• **EXCERPTED RECORDS**
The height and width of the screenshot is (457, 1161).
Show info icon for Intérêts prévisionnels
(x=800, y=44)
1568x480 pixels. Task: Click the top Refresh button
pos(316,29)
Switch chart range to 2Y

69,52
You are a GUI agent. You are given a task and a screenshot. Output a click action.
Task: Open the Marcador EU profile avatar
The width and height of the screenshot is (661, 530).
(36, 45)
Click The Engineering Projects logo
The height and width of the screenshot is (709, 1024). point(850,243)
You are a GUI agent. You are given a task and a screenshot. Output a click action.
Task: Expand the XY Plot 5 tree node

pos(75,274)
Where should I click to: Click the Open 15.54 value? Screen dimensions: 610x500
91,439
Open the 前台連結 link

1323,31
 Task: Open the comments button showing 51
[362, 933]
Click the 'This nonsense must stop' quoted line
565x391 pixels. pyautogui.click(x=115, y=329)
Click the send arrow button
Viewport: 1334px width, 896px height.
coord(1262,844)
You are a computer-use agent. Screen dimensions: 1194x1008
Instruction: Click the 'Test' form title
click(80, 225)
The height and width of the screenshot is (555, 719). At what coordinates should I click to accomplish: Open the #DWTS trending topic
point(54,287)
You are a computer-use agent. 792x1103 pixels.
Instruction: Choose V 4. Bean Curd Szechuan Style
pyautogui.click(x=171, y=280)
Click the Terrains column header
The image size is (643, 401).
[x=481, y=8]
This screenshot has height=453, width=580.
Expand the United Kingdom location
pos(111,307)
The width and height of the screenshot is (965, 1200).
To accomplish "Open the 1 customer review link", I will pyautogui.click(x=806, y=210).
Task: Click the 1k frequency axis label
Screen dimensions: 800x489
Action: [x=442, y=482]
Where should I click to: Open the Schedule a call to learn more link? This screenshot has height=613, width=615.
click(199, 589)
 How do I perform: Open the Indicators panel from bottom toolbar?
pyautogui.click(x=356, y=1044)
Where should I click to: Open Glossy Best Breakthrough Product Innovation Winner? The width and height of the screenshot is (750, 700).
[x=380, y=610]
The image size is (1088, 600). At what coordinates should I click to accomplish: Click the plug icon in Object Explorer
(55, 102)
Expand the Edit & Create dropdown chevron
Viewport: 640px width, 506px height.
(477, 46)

• **WORK ITEM**
In this exercise, the data above is to be printed exactly.

• **SOLUTION TO THIS TASK**
The height and width of the screenshot is (457, 1161).
Show info icon for Intérêts prévisionnels
(x=800, y=44)
1568x480 pixels. Task: Click the top Refresh button
pos(316,29)
Switch chart range to 2Y

69,52
You are a GUI agent. You are given a task and a screenshot. Output a click action.
Task: Open the Marcador EU profile avatar
The width and height of the screenshot is (661, 530).
(36, 45)
Click The Engineering Projects logo
The height and width of the screenshot is (709, 1024). point(850,243)
You are a GUI agent. You are given a task and a screenshot. Output a click action.
Task: Expand the XY Plot 5 tree node

pos(75,274)
Where should I click to: Click the Open 15.54 value? Screen dimensions: 610x500
91,439
Open the 前台連結 link

1323,31
 Task: Open the comments button showing 51
[362, 933]
Click the 'This nonsense must stop' quoted line
565x391 pixels. pyautogui.click(x=115, y=329)
Click the send arrow button
Viewport: 1334px width, 896px height.
coord(1262,844)
You are a computer-use agent. Screen dimensions: 1194x1008
Instruction: Click the 'Test' form title
click(80, 225)
The height and width of the screenshot is (555, 719). At what coordinates should I click to accomplish: Open the #DWTS trending topic
point(54,287)
You are a computer-use agent. 792x1103 pixels.
Instruction: Choose V 4. Bean Curd Szechuan Style
pyautogui.click(x=171, y=280)
Click the Terrains column header
The image size is (643, 401).
[x=481, y=8]
This screenshot has height=453, width=580.
Expand the United Kingdom location
pos(111,307)
The width and height of the screenshot is (965, 1200).
To accomplish "Open the 1 customer review link", I will pyautogui.click(x=806, y=210).
Task: Click the 1k frequency axis label
Screen dimensions: 800x489
Action: [x=442, y=482]
Where should I click to: Open the Schedule a call to learn more link? This screenshot has height=613, width=615.
click(199, 589)
 How do I perform: Open the Indicators panel from bottom toolbar?
pyautogui.click(x=356, y=1044)
Where should I click to: Open Glossy Best Breakthrough Product Innovation Winner? The width and height of the screenshot is (750, 700).
[x=380, y=610]
The image size is (1088, 600). At what coordinates should I click to accomplish: Click the plug icon in Object Explorer
(55, 102)
Expand the Edit & Create dropdown chevron
Viewport: 640px width, 506px height.
(477, 46)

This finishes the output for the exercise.